Create a workflow file in config/workflows/. There is an example config/workflows/example-workflow.ts file provided for reference. The example workflow demonstrates progress updates, user interaction, and multi-step execution:
import type { WorkflowPlugin, WorkflowContext } from '../../src/workflows/types.js';
import { z } from 'zod';

const plugin: WorkflowPlugin = {
  id: 'my-workflow', // Unique identifier for your workflow
  name: 'My Workflow', // Display name
  description: 'A simple workflow example', // What this workflow does
  version: '1.0.0', // Version for tracking changes

  // Define what inputs this workflow expects
  inputSchema: z.object({
    message: z.string(), // Requires a string message parameter
  }),

  // The main workflow execution logic
  async *execute(context: WorkflowContext) {
    const { message } = context.parameters; // Extract the input message

    // Step 1: Show progress to the user
    yield {
      type: 'status',
      status: {
        state: 'working', // Indicates the workflow is processing
        message: {
          kind: 'message',
          messageId: 'processing',
          contextId: context.contextId,
          role: 'agent',
          parts: [{ kind: 'text', text: 'Processing...' }], // Shows "Processing..." to user
        },
      },
    };

    // Step 2: Pause and ask for user confirmation
    const userInput = yield {
      type: 'pause', // Pauses execution to wait for user input
      status: {
        state: 'input-required', // Indicates user input is needed
        message: {
          kind: 'message',
          messageId: 'confirmation',
          contextId: context.contextId,
          role: 'agent',
          parts: [{ kind: 'text', text: 'Continue?' }], // Asks "Continue?" to user
        },
      },
      inputSchema: z.object({
        confirmed: z.boolean(), // Expects a boolean response from user
      }),
    };

    // Step 3: Return the final result
    return { success: true, message }; // Workflow completes successfully
  },
};

export default plugin;
2

Register Your Workflow

To register your workflow, add it to config/workflow.json.
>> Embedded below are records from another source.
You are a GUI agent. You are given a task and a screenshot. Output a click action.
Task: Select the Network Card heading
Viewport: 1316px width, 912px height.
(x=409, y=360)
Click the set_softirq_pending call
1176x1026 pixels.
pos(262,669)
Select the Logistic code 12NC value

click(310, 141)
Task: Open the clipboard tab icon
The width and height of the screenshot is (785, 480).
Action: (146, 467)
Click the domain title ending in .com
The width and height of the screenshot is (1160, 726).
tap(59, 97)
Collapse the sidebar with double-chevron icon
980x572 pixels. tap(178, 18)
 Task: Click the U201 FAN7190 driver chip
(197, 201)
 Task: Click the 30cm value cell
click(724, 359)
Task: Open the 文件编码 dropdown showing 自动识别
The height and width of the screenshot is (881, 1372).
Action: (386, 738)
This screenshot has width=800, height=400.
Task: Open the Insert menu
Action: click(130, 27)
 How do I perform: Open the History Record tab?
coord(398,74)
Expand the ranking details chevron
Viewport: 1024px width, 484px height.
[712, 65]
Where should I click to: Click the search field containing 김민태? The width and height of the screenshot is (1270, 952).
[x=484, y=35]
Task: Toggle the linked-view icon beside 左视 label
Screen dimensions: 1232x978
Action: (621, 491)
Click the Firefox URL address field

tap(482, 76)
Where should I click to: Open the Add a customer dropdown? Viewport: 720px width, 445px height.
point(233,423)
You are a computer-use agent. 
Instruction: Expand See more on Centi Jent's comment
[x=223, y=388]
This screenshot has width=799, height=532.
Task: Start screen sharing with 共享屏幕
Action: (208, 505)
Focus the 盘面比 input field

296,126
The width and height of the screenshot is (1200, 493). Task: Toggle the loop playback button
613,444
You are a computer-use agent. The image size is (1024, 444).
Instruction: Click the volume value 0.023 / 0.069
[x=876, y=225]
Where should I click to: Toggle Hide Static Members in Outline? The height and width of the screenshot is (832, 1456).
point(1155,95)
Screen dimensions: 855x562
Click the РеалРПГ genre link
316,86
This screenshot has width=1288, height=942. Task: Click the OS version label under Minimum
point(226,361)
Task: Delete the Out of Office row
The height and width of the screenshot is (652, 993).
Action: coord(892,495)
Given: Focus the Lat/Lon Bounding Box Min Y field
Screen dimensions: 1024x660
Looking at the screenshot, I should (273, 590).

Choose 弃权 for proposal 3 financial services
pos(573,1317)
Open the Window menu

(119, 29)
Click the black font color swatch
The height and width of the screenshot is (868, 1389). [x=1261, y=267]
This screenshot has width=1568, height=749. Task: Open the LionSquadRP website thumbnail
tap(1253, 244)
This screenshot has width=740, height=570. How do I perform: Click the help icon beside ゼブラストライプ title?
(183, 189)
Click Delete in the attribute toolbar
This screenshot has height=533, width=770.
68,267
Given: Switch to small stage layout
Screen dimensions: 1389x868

This step makes your workflow discoverable by the agent system:
{
  "workflows": {
    "my-workflow": "./workflows/my-workflow.ts"
  }
}
Next, add it to config/agent.manifest.json. This step enables the workflow for your agent:
{
  "enabledWorkflows": ["my-workflow"]
}
3

Test Your Workflow

pnpm cli doctor
pnpm cli run --dev
This step validates your workflow configuration and starts the agent with your new workflow available. Your workflow becomes available as a tool with the naming pattern dispatch_workflow_{workflow_id} (e.g., dispatch_workflow_my_workflow).